2012). Thus, it was not error for the State to “change its theory” from the original charging
information that charged Eckstein as a principle. Appellant’s Br. at 7.
Eckstein also claims there was not sufficient evidence presented at trial to warrant
a jury instruction on accomplice liability. Instruction of the jury is within the discretion of
the trial court. Burton v. State, 978 N.E.2d 520, 524 (Ind. Ct. App. 2012). As explained
above, there was sufficient evidence to show Eckstein was with Rollins on the morning of
the crime and to support Eckstein’s convictions. The trial court’s decision to give an
instruction on accomplice liability was not an abuse of discretion.
IV. Motion for New Trial
Last, Eckstein argues the trial court erred by denying his motion for relief from
judgment, which was based upon a claim of newly discovered evidence. The decision to
grant or deny a motion for relief from judgment is within the discretion of the trial court.
State v. Willits, 773 N.E.2d 808, 811 (Ind. 2002). Newly discovered evidence is a proper
10
grounds for requesting relief from judgment, Ind.
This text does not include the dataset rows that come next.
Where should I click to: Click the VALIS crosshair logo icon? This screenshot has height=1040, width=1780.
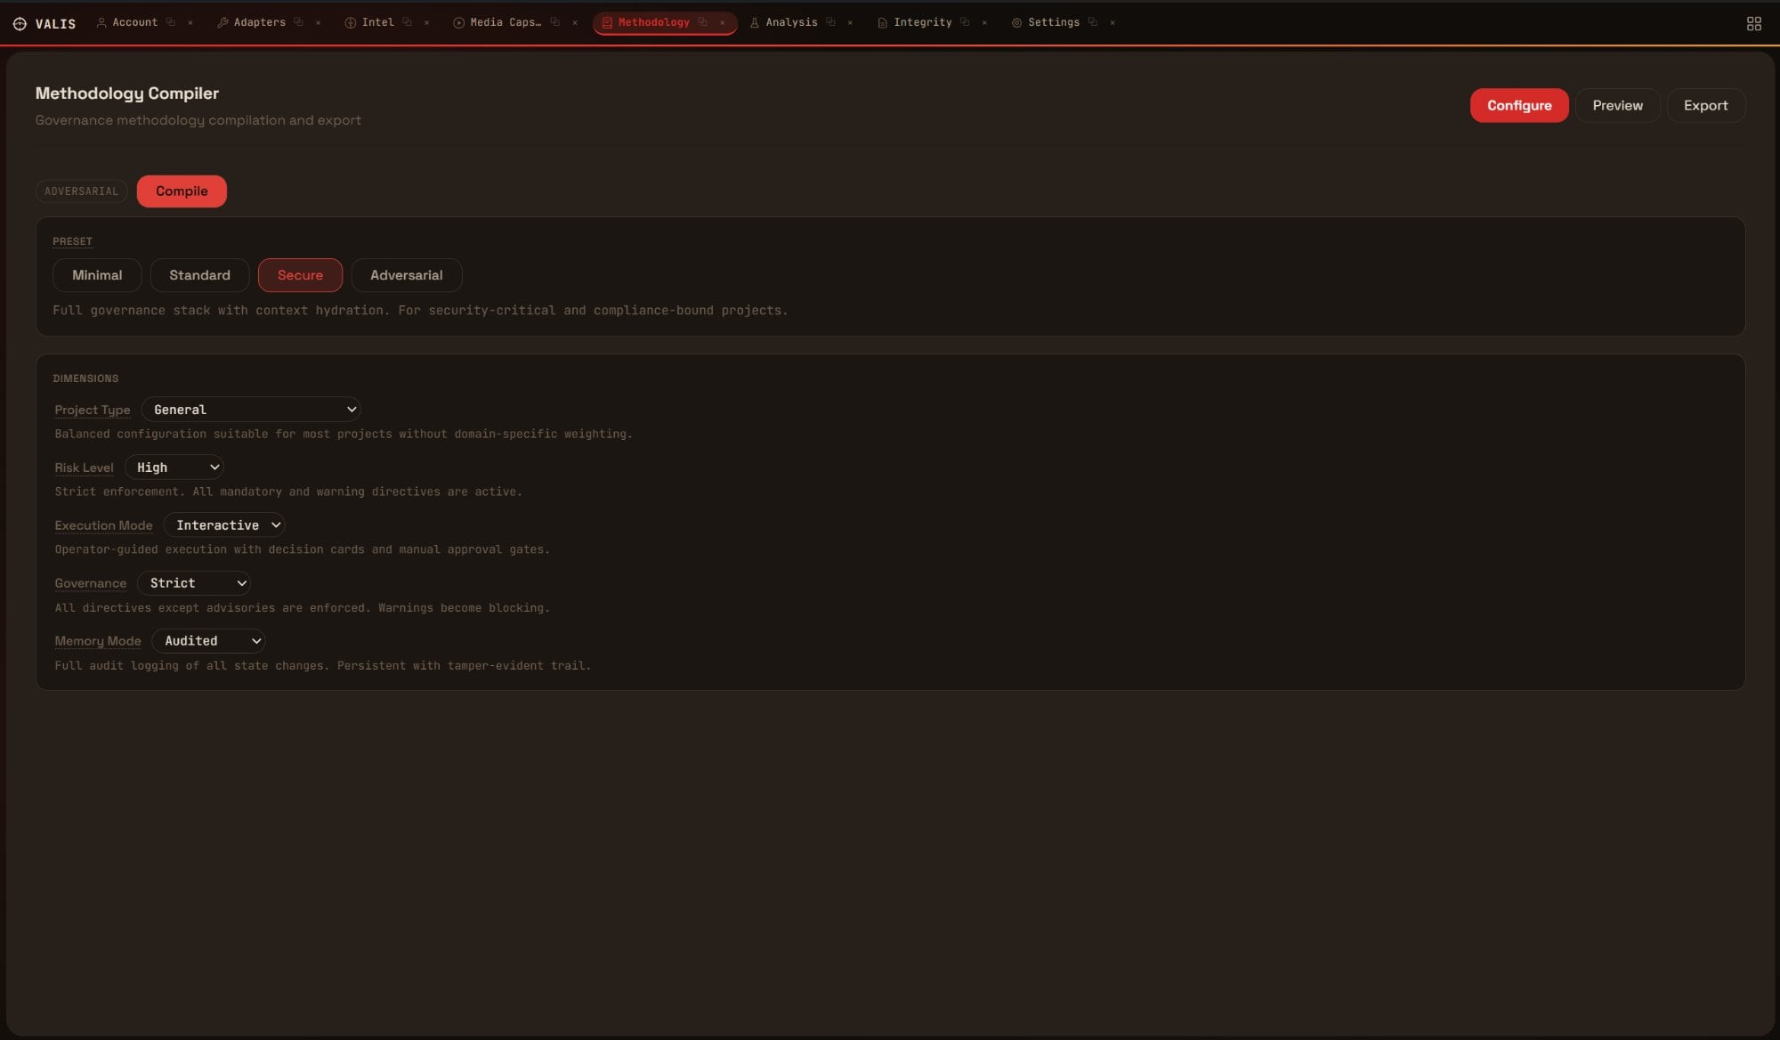[x=20, y=24]
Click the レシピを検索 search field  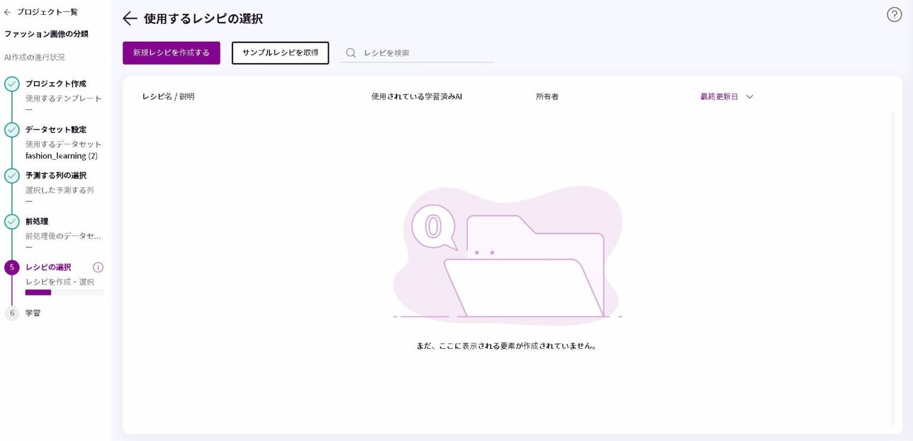[425, 53]
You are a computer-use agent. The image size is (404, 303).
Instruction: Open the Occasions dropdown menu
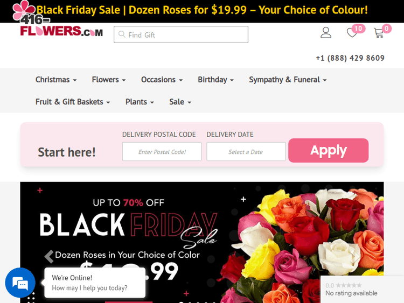(162, 80)
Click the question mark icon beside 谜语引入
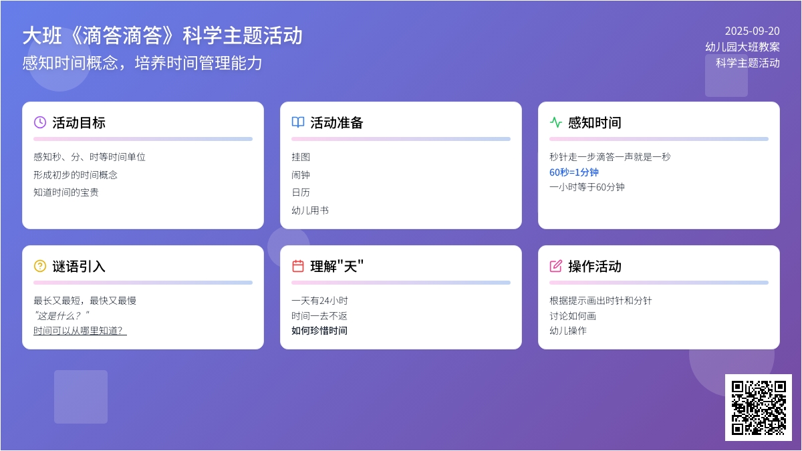 (40, 266)
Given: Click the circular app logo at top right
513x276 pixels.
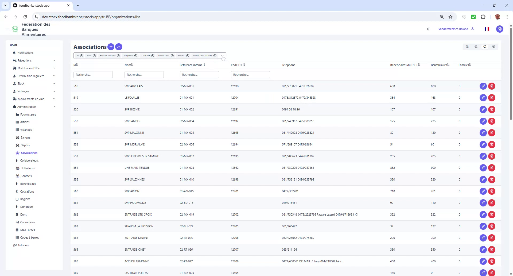Looking at the screenshot, I should pyautogui.click(x=500, y=29).
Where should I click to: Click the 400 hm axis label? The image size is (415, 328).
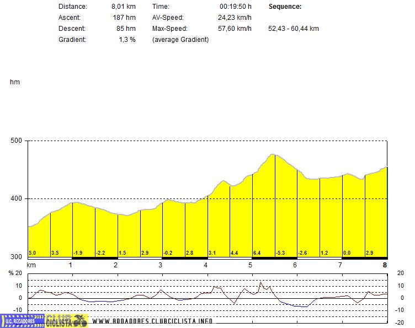17,199
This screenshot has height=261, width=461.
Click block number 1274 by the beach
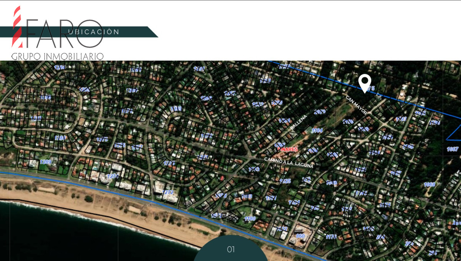(x=112, y=176)
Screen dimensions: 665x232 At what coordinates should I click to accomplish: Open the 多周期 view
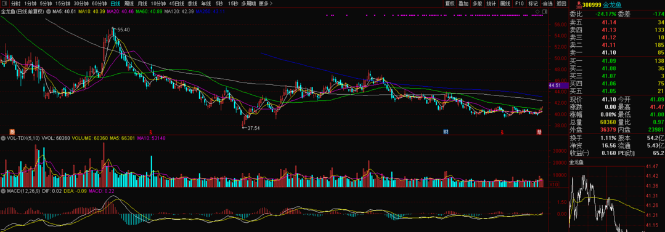click(248, 4)
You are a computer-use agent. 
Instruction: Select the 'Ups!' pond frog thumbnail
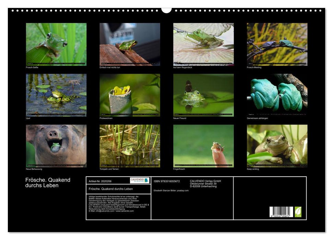click(x=56, y=95)
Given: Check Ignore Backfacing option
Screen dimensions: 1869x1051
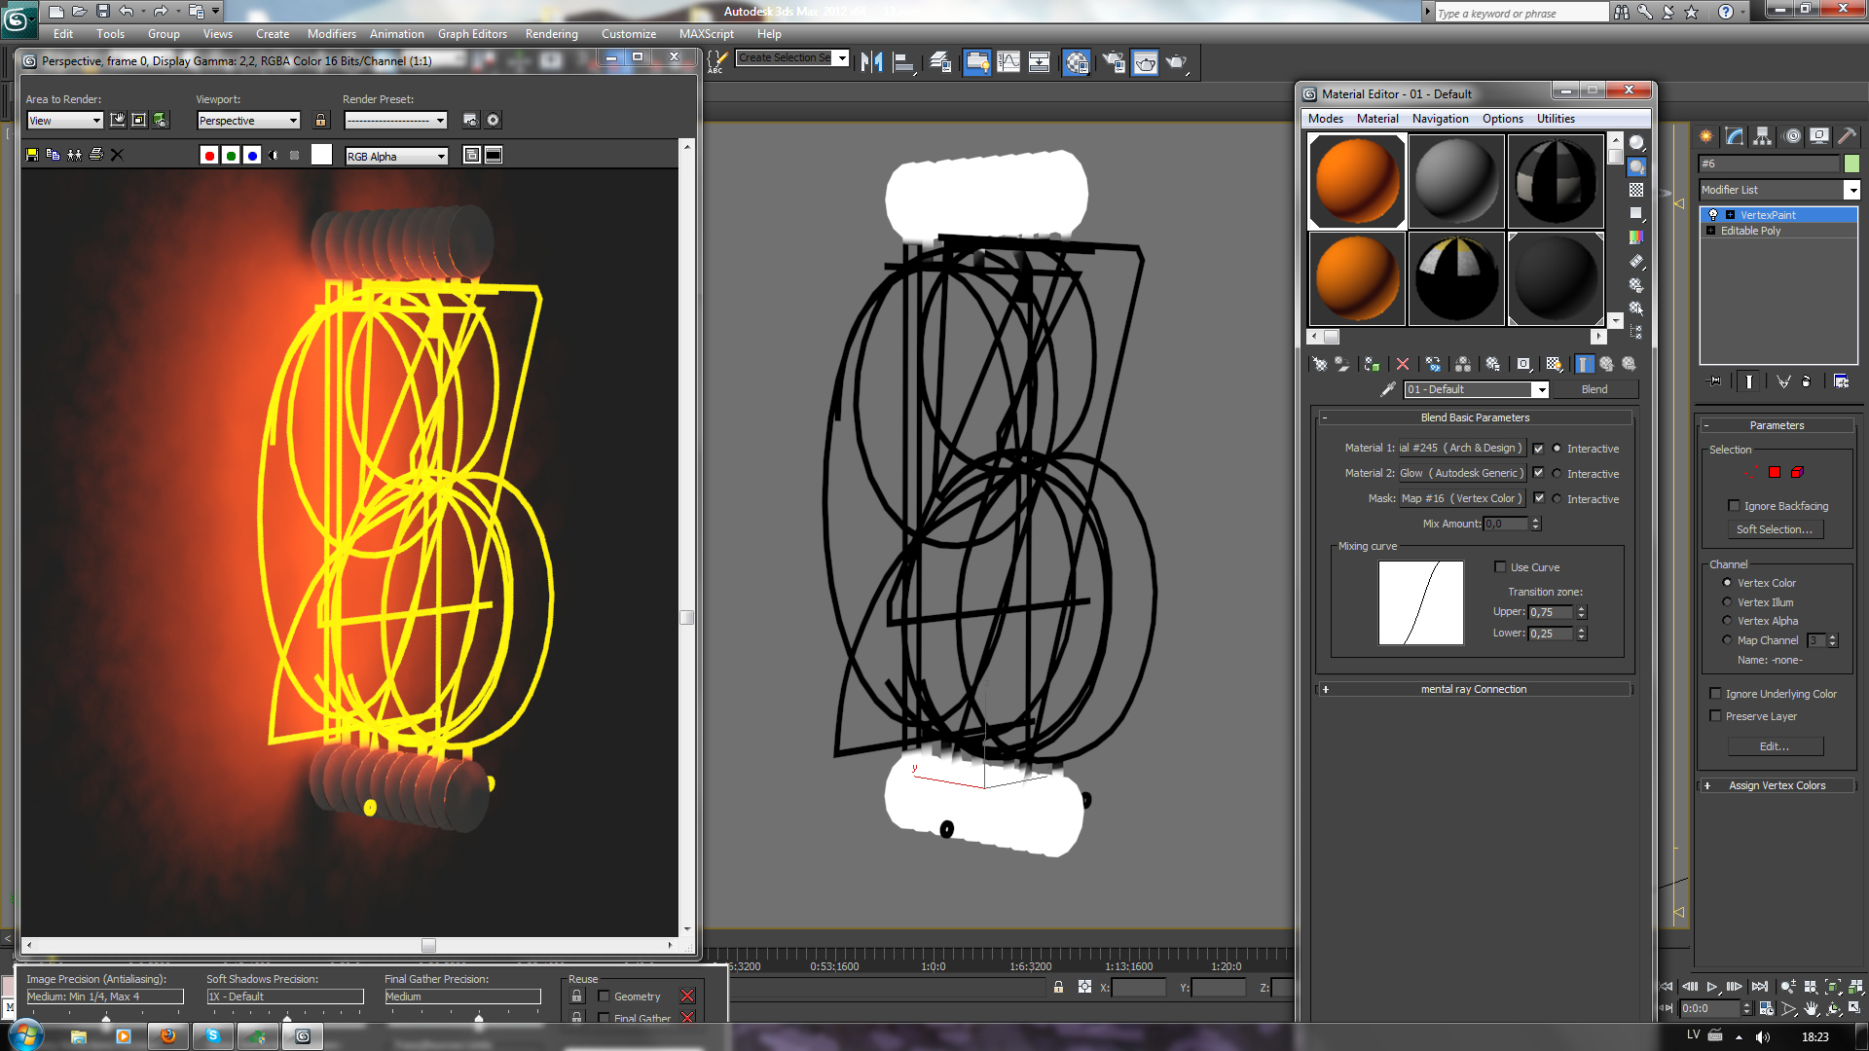Looking at the screenshot, I should [1734, 506].
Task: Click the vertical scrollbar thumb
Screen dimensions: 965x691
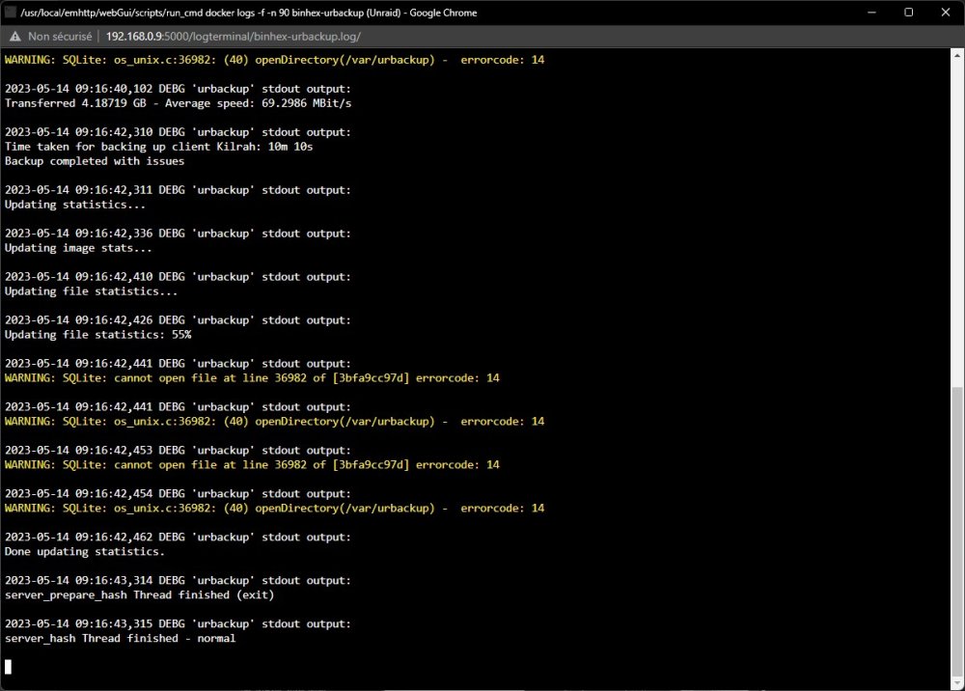Action: [957, 531]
Trial Rule 60(B)(2), and a court will
order a new trial based on newly discovered evidence if a defendant shows:
(1) that the evidence has been discovered since the trial; (2) that it is material
and relevant; (3) that it is not cumulative; (4) that it is not merely impeaching;
(5) that it is not privileged or incompetent; (6) that due diligence was used to
discover it in time for trial; (7) that the evidence is worthy of credit; (8) that
it can be produced upon a retrial of the case; and (9) that it will probably
produce a different result.
Fox v. State, 568 N.E.2d 1006, 1007 (Ind. 1991). When determining whether the newly
discovered evidence would produce a different result, the trial court may consider the
weight that a reasonable trier of fact would give it. Id. On appeal, denial of a motion for
new trial based on newly discovered evidence is reviewed deferentially. Id.
The newly discovered evidence in this case is a letter from Rollins written after
Eckstein’s trial in which Rollins takes full blame for the crime and states that Eckstein was
not involved. At the hearing on Eckstein’s motion, Rollins testified that Eckstein was with
him the morning he committed the burglary but Rollins had dropped Eckstein off at
department store before driving to the Schroeder home and burglarizing it. Also at the
hearing, the State introduced a statement from Gorley in which he stated Rollins told
Gorley that he and Eckstein broke into the Schroeder home together.
The trial court denied Eckstein’s motion primarily on the basis that it found Rollins
lacked credibility and that his testimony would not likely produce a different result if a new
trial were conducted. The trial court’s credibility determination was based upon Rollins’s
criminal history and a number of improbabilities and inconsistencies in his story. The trial
court further found that Rollins’s incredible testimony would not overcome the evidence
11
presented against Eckstein. After reviewing the trial court’s order, we cannot say it
constituted an abuse of discretion.
Conclusion
We conclude the trial court abused its discretion by allowing testimony regarding
phone conversations between Detective Kleinhelter and Mr. and Mrs. Gorley, but this error
was harmless. Admission of a jail call made by Eckstein to Gorley was not an abuse of
discretion. Further, we conclude there was sufficient evidence to support Eckstein’s
convictions; the decision to instruct the jury as to accomplice liability was proper; and the
trial court’s denial of Eckstein’s motion for relief from judgment was not an abuse of
discretion.
Affirmed.
RILEY, J., and BRADFORD, J., concur.